False discovery rate (FDR-q < 0.05) was set for the threshold of significance. The calculated odds ratio was based on minor allele frequency and the coded alleles were shown. All positions were based on NCBI build 37. NS (not significant). The p-values and q-values are ordered based on chromosome and position.

Figure 1.

Figure 1

Frequency and distribution of 14 major ontology concept path categories from CCHMC/BCH European pediatric cohorts.

Replication of existing associations using PheWAS

We compared SNPs with previous GWAS-reports and present association findings (FDR-q < 0.05) after corrected for population stratification and standard quality control (Table 2).

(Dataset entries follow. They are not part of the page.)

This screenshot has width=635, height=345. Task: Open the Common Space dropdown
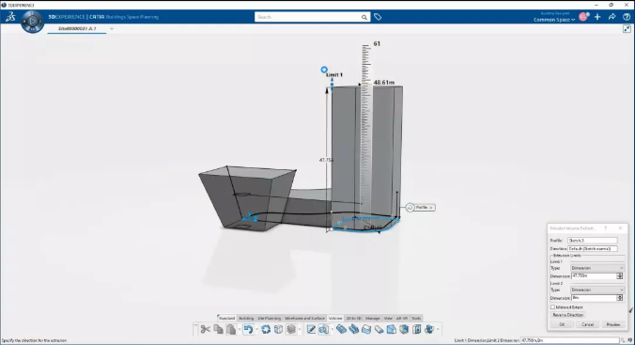pyautogui.click(x=554, y=20)
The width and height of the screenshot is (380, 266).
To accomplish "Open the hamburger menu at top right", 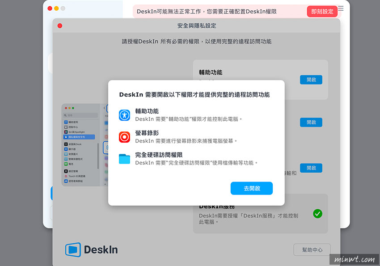I will click(x=341, y=8).
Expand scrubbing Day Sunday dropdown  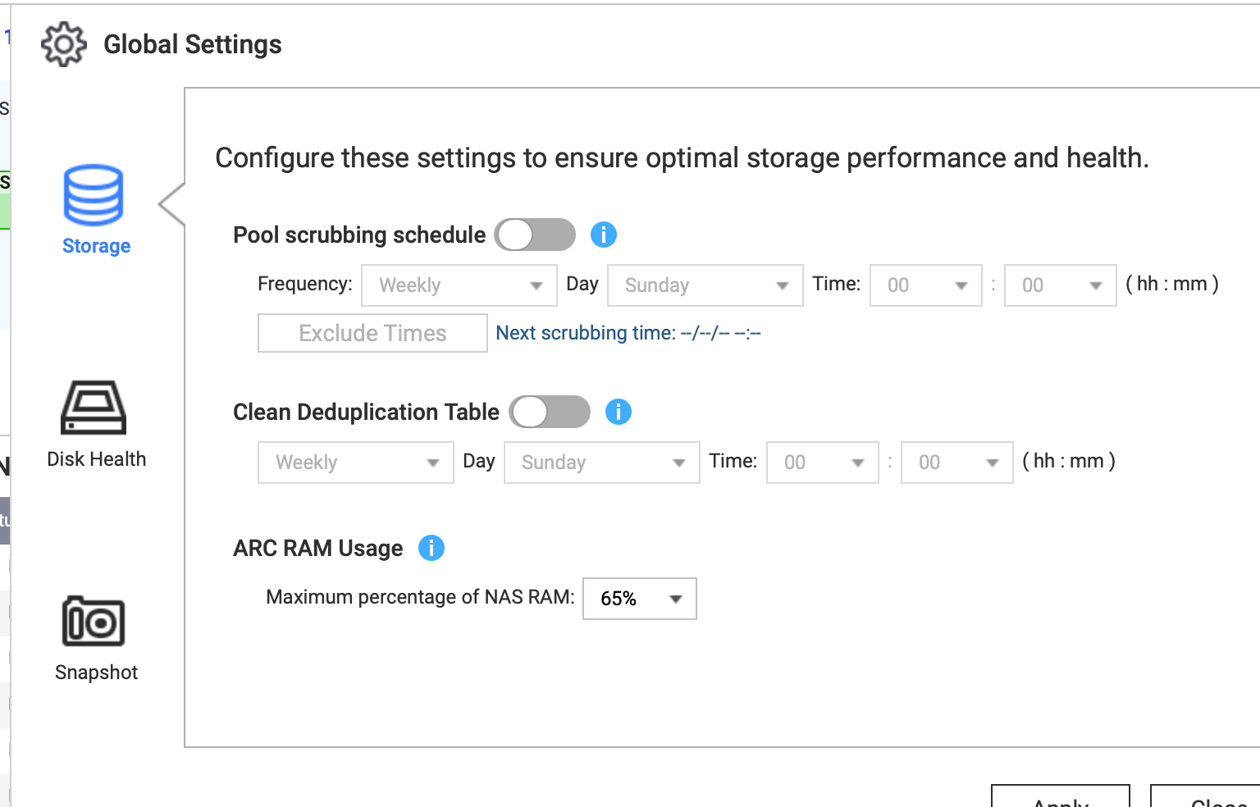coord(705,285)

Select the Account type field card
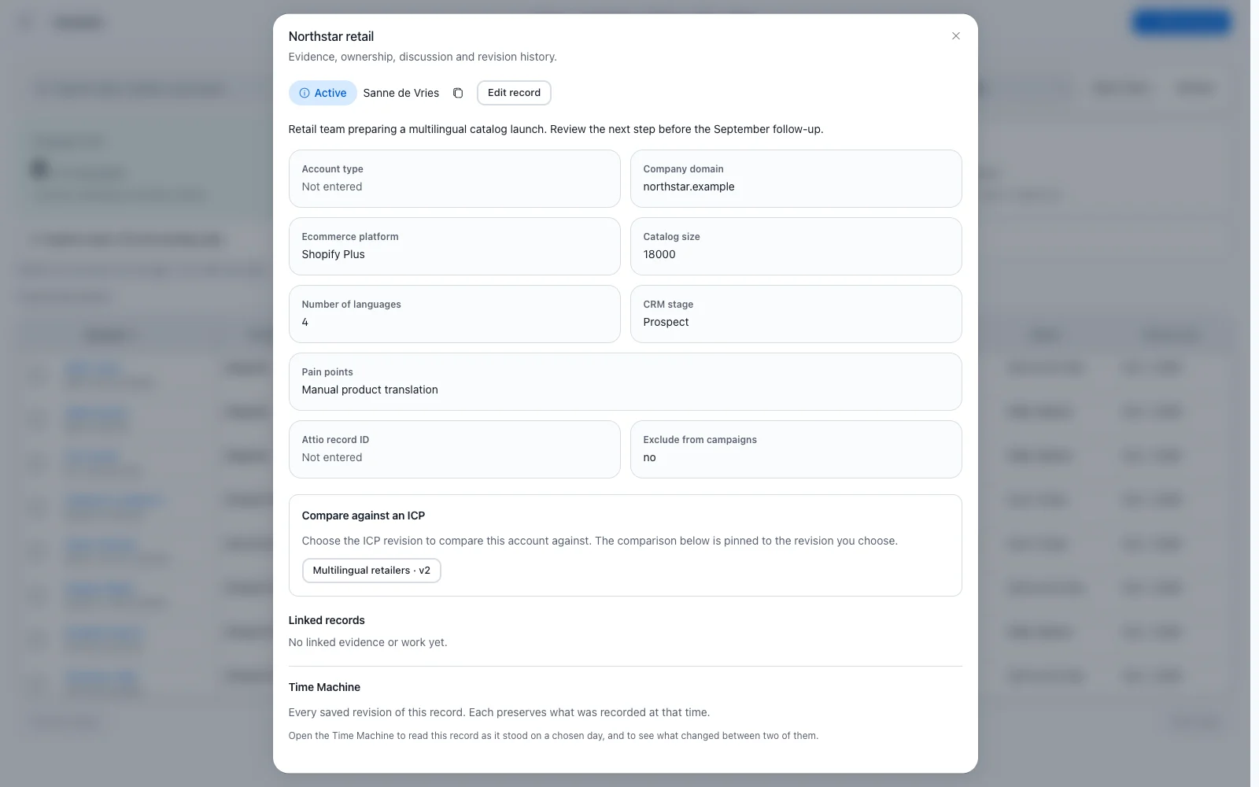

First, for the two phenotypes of JRA and EoE samples overlap largely with those previously reported phenotype specific GWAS study (Rothenberg et al., 2010; Thompson et al., 2012; Kottyan et al., 2014). We reproduced the major findings of those publications using different methodology. For JRA, association with PTPN22 is a consistent finding. As expected, we replicated a previous report of association of PTPN22 at non-synonymous coding SNP rs2476601 with this phenotype and with the same direction of allele frequency, (p = 9.10 × 10−7, OR = 1.87, 95%CI 1.46 − 2.40). The SNP in proxy (rs6679677, r2 = 1) also produced a similar result (Table 2). In our cohorts, variants in PTPN22 are also associated with thyroiditis as well as Type 1 diabetes mellitus (T1DM), consistent with previous reports and despite low sample size (Table 2) (Plenge et al., 2007; Todd et al., 2007; Lee et al., 2011). From these three known associations of PTPN22, i.e., JRA, T1DM, and thyroiditis, the largest magnitude of the association is with pediatric onset thyroiditis (Table 2, OR = 3.52 95%CI 1.84 − 6.75).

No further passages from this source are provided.